Rabu, 21 Desember 2016

SEJARAH PEMIKIRAN AL-FARABI

A.    SEJARAH PEMIKIRAN AL-FARABI
1.     Biografi dan Karyanya
Nama Al-Farabi adalah Abu Nasr Muhammad bin Muhammad bin Tarkhan. Sebutan Al-Farabi di ambil dari nama kota dimana ia dilahirkan yaitu kota Farab. Ia lahir pada tahun 257 H / 870 M. Ayahnya berasal dari Iran (Persia) dan menikah dengan seorang wanita Turkestan. Oleh karena itu ia biasa disebut sebagai orang Persia.
Sejak kecil ia sudah suka belajar dan mempunyai kecakapan dalam bidang bahasa. Bahasa yang di kuasainya antara lain adalah bahasa-bahasa Iran, Turkestan dan Kurdistan. Setelah besar Al-Farabi meninggalkan negerinya menuju Baghdad sebagai pusat pemerintahan dan ilmu pengetahuan pada saat itu. Selama di Baghdad ia memusatkan perhatiannya kepada ilmu logika. Pada saat pertama tinggal di Baghdad ia tidak banyak menguasai Bahasa Arab. Akhirnya ia belajar ilmu nahwu pada Abu Bakar as-Sarraj, sebagai imbalan terhadap pelajaran logika yang ia ajarkan kepadanya. Setelah itu ia pindah ke Harran, salah satu pusat kebudayaan Yunani di Asia kecil. Disana ia berguru kepada Yuhanna bin Jilan. Namun tidak lama ia kembali lagi ke Baghdad untuk mendalami ilmu filsafat setelah ia sudah menguasai ilmu mantik (logika). Selama 30 tahun ia tinggal di Baghdad dan memaksimalkan waktunya untuk mengarang, memberikan pelajaran dan mengulas buku-buku filsafat. Muridnya yang terkenal pada masa itu antara lain adalah Yahya bin Ady. Kemudian setelah itu ia pindah ke Damaskus pada tahun 330 H / 941 M. disini ia mendapatkan kedudukan istimewa dari Saifuddaulah, seorang penguasa dinasti Hamdan di Halab (daerah Aleppo). Ia menetap di kota Damaskus hingga wafatnya pada tahun 337 H / 950 M pada usia 80 tahun.

- Tujuan Tugas -
Dalam teks tentang Al-Farabi, kepada siapa ia belajar ilmu nahwu di Baghdad? Jawablah hanya berdasarkan teks di atas.

- Cuplikan Data -
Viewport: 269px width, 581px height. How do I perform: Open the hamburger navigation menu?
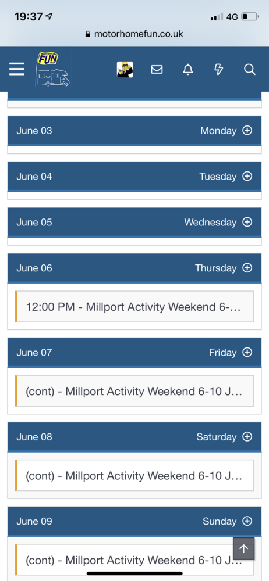(x=17, y=69)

- Jawaban -
Kepada Abu Bakar as-Sarraj.